Nuclear Morphology is Instructed by the Loop Extrusion Program [RNA-seq]

More than a century ago Metchnikoff defined neutrophils as small amoeboid-like cells that harbored peculiar polymorphonuclear structures. While since these early studies much has been learned about neutrophil physiology, mechanistic insight into neutrophil polymorphonuclear assembly remains rudimentary. Here we found that depletion of factors, that initiate the loop extrusion program, including NIPBL and MAU2, greatly accelerated the conversion of mononuclear to polymorphonuclear cells and orchestrated the induction of a neutrophil specific transcription signature. Remarkably, mere ablation of either NIPBL or MAU2 expression under conditions that normally prevent neutrophil differentiation, swiftly converted mono-nuclear into polymorphonuclear cells that expressed a neutrophil specific gene program. Depletion of NIPBL and MAU2 in neutrophil progenitors activated an armamentarium of neutrophil-specific enhancers to establish a neutrophil genome depleted for loop extrusion-induced looping. These observations indicate that extinction of the loop extrusion program converts mononuclear progenitor cells into polymorphonuclear cells and suffices to induce a neutrophil specific program of gene expression. Performed gene expression profiling by RNA-seq in progenitors and differentiated neutrophils. Overall design: We performed RNA-seq of NIPBL, MAU2, and both NIPBL-MAU2 depleted progenitors as well as differentiated neutrophils for gene expression profiling analysis.
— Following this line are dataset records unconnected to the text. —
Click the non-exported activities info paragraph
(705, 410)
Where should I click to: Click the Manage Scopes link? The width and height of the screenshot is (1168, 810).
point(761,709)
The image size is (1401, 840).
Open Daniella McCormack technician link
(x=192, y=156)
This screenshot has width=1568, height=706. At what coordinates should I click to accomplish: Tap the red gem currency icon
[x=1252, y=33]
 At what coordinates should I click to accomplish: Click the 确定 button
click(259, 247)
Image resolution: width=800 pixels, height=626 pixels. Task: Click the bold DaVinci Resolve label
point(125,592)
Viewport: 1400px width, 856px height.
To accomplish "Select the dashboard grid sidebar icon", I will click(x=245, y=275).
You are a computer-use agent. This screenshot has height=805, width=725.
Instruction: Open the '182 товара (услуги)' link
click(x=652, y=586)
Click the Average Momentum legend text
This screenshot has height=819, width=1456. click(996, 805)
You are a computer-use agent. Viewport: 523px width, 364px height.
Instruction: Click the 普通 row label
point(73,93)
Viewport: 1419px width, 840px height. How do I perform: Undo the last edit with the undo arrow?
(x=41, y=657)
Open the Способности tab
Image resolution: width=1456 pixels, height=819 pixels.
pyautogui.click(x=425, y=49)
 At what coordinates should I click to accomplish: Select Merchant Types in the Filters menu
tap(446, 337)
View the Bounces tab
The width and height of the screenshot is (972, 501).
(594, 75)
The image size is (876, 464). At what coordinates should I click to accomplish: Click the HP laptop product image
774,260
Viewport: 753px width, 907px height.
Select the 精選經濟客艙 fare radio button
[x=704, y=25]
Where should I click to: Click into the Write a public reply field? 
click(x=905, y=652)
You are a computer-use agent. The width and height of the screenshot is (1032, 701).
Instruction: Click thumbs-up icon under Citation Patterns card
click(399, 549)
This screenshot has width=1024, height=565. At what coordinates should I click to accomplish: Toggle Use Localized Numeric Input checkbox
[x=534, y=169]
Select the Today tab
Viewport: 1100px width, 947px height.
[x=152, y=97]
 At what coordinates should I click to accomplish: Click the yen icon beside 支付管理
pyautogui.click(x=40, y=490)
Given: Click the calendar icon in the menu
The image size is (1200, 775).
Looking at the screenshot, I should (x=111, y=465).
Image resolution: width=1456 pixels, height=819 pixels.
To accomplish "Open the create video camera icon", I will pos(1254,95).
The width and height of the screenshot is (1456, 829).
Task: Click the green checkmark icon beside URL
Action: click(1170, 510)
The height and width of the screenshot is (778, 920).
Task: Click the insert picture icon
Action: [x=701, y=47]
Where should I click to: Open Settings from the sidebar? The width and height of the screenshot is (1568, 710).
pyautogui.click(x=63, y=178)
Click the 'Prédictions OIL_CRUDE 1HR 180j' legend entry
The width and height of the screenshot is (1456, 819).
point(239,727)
一个多世纪前，梅契尼科夫将中性粒细胞（neutrophil）定义为一类小型类阿米巴样细胞，其拥有独特的多叶核结构。尽管自这些早期研究以来，学界对中性粒细胞的生理特性已有诸多认知，但针对中性粒细胞多叶核组装的机制性理解仍较为粗浅。本研究发现，敲除启动环挤出（loop extrusion）程序的相关因子（包括NIPBL与MAU2），可显著加速单核细胞向多叶核细胞的转化，并协同诱导中性粒细胞特异性转录特征。值得注意的是，在通常会抑制中性粒细胞分化的培养条件下，仅敲除NIPBL或MAU2其中任一基因的表达，即可快速将单核核细胞转化为表达中性粒细胞特异性基因程序的多叶核细胞。在中性粒细胞祖细胞中敲除NIPBL与MAU2，可激活整套中性粒细胞特异性增强子，进而在中性粒细胞基因组中消除环挤出介导的染色质环形成。上述研究结果表明，终止环挤出程序即可将单核核祖细胞转化为多叶核细胞，且足以诱导中性粒细胞特异性基因表达程序。本研究通过RNA测序（RNA-seq）对祖细胞与分化成熟的中性粒细胞开展了基因表达谱分析。整体实验设计：为开展基因表达谱分析，本研究对敲除NIPBL、MAU2以及同时敲除NIPBL与MAU2的祖细胞，以及分化成熟的中性粒细胞进行了RNA测序。